AUSZUFÜHRENDE AUFGABEN:
#1 Prüfen Sie, ob die folgenden Aussagen mit dem Auszug zum ARD-Schleichwerbeskandal übereinstimmen: (a) Lilienthal veröffentlichte das Ergebnis seiner Untersuchungen im Juni 2005. (b) Die ARD war direkt in die Placementvorgänge eingebunden. (c) Laut Rosenbach und Wassermann sitzen fünf ARD-Intendanten im Aufsichtsrat der Bavaria. Antworten Sie jeweils mit Ja oder Nein und belegen Sie dies mit den entscheidenden Worten des Auszugs als wörtlichem Zitat.
#2 Schreiben Sie den Auszug zum ARD-Schleichwerbeskandal im Anschluss an seinen letzten Satz weiter.

QUELLENAUSZUG:
# # # #

2. Die Chronologie der aktuellen Ereignisse im ARD-Schleichwerbeskandal
Die Diskussion über das Trennungsgebot zwischen Werbung und Programm ist keine Neuheit. Bereits in der Vergangenheit war das Phänomen Schleichwerbung Gegen- stand zahlreicher juristischer und politischer Auseinandersetzungen. Die Recherchen des leitenden epd[1] -Redakteurs Volker Lilienthal enthüllten jedoch eine neue Dimension von professionell organisiertem Product Placement, insbesondere im Vorabendprogramm der ARD. Im Juni 2005 veröffentlichte Lilienthal das Ergebnis seiner langjährigen Untersuchungen. Allein in der ARD-Serie „Marienhof“ (siehe Kapitel 3.3.1) soll es über die Dauer von mehr als zehn Jahren zu 117 Fällen von Product- und Themen Placement gekommen sein. Auch weitere Produktionen im „Ersten“ waren betroffen. Laut Rosenbach und Wassermann (2005, S.12) waren unter anderem zwölf Fälle von Schleichwerbung „in der Sachsenklinik-Serie ‚In Aller Freundschaft’ entdeckt worden, sieben konkrete Verdachtsfälle in der prestigeträchtigen Krimi-Reihe ‚Tatort’.“
Für die genannten Formate sind u.a. die Produktionsfirma Bavaria Film GmbH, sowie deren Töchter Saxonia (Leipzig), Colonia Media (Köln) und Maran Film (Baden-Baden) verantwortlich. Die Platzierung einzelner Produkte im Programm organisierte u.a. die H+S Placement Agentur. Sie stellte die Kontakte zwischen den Werbetreibenden und den Produktionsverantwortlichen her. Die ARD ist in die Produktions- und Placementvorgänge nur indirekt involviert. Die besagten Firmen werden jedoch mehrheitlich öffentlich-rechtlich getragen. Rosenbach und Wassermann (2005, S. 12) halten fest, dass gegenwärtig im Aufsichtsrat der Bavaria „mit Fritz Pleitgen (WDR), Thomas Gruber (BR), Udo Reiter (MDR) und Peter Voß (SWR) vier ARD-Intendanten sitzen.“ Durch Gesellschafterausschüttungen fließen außerdem die durch die Bavaria erwirtschafteten Gelder wieder in die beteiligten ARD-Anstalten zurück. Die ARD hatte damit wesentlichen Einfluss auf die Kontrollinstanzen der Bavaria und war so auch für Produktionsvorgänge mitverantwortlich. Zum anderen profitierten WDR, BR, MDR und SWR über Umwege von den illegalen Mehreinnahmen, die durch Schleichwerbung erzielt wurden.

# # # #

Gespeicherte Dateneinträge:
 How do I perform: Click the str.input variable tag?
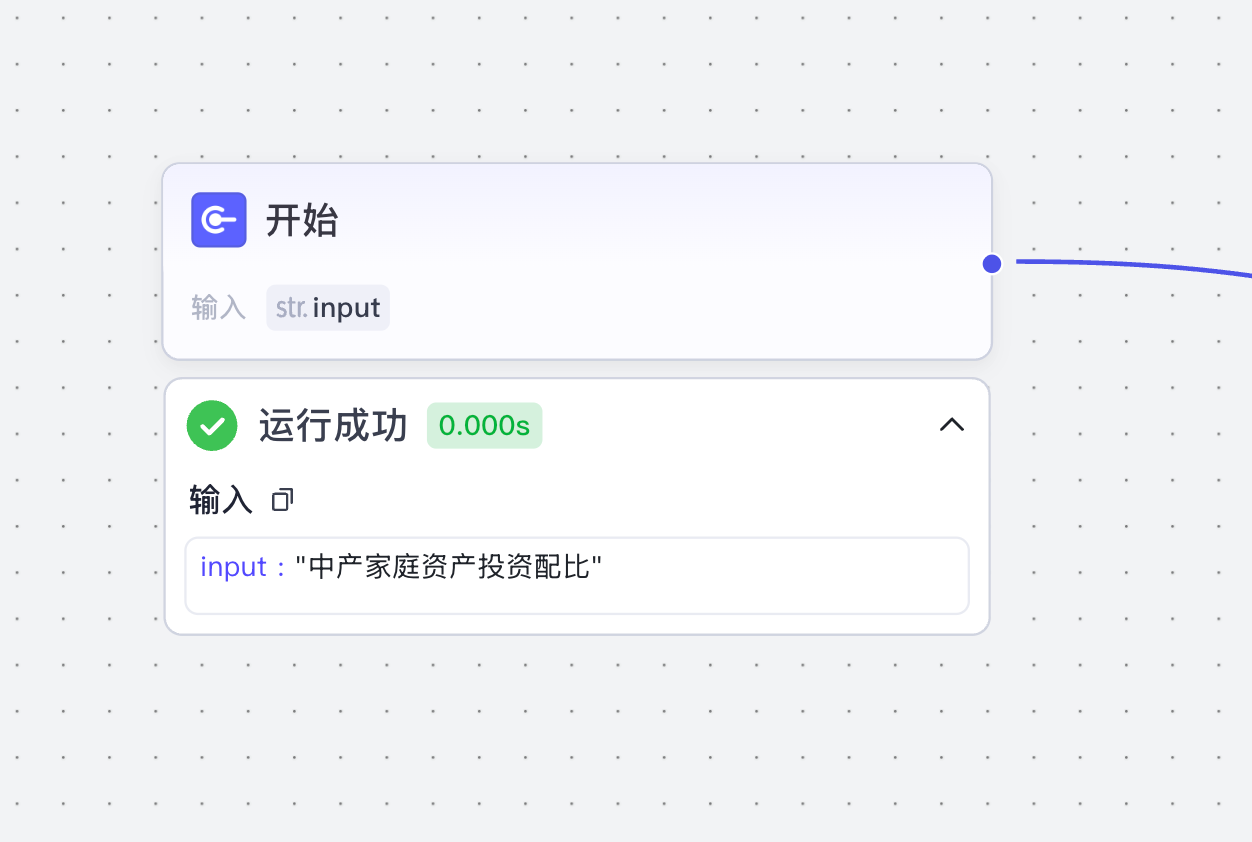328,308
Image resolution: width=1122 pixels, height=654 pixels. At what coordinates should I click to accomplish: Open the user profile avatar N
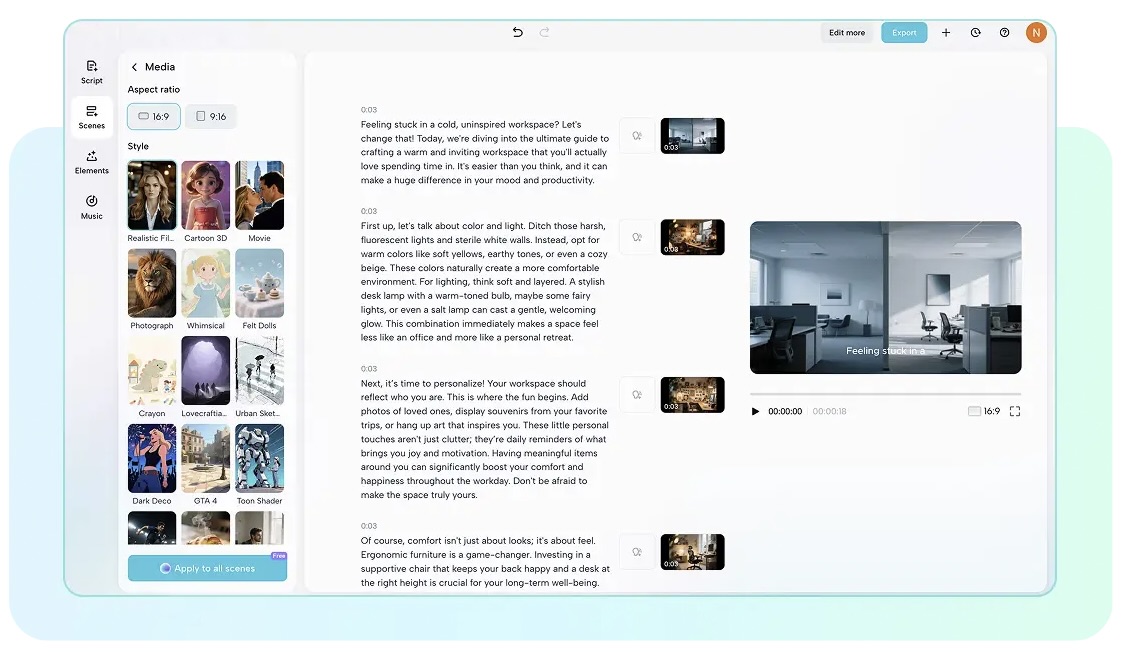click(x=1036, y=33)
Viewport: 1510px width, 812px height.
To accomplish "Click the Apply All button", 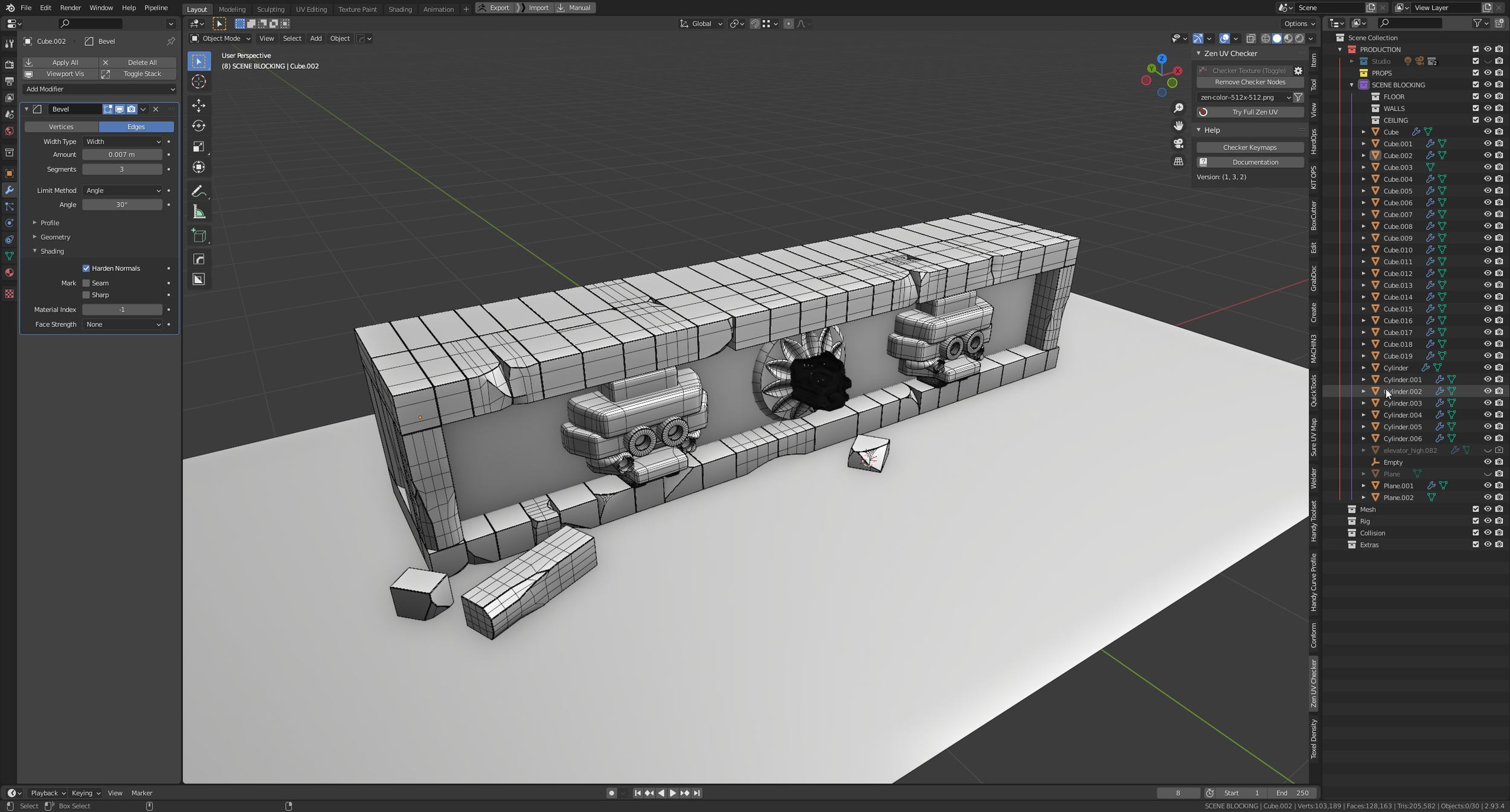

# # # #

LÖSUNGEN ZUR ÜBUNG:
#1
(a) Ja: „Im Juni 2005 veröffentlichte Lilienthal das Ergebnis seiner langjährigen Untersuchungen.“
(b) Nein: „Die ARD ist in die Produktions- und Placementvorgänge nur indirekt involviert.“
(c) Nein: „vier ARD-Intendanten sitzen.“

#2
Nachdem die Schleichwerbevorwürfe bekannt wurden, reagierte die ARD zunächst in Form von sieben Abmahnungen gegenüber Bavaria-Mitarbeitern und der fristlosen Kündigung zweier verantwortlicher Produzenten, sowie des „Marienhof“-Chefdrama-turgen. Neben den personellen Konsequenzen veranlasste die ARD eine Überprüfung der Produktionen von Bavaria und deren Tochterfirmen. Die Wirtschaftsprüfer und internen ARD-Revisoren beschränkten sich hierbei auf den Zeitraum der zurückliegenden drei Jahre. Rosenbach und Wassermann (2005, S. 12) kritisieren dies, da es eher eine „Stichprobe als eine ultimative Bilanz“ sei.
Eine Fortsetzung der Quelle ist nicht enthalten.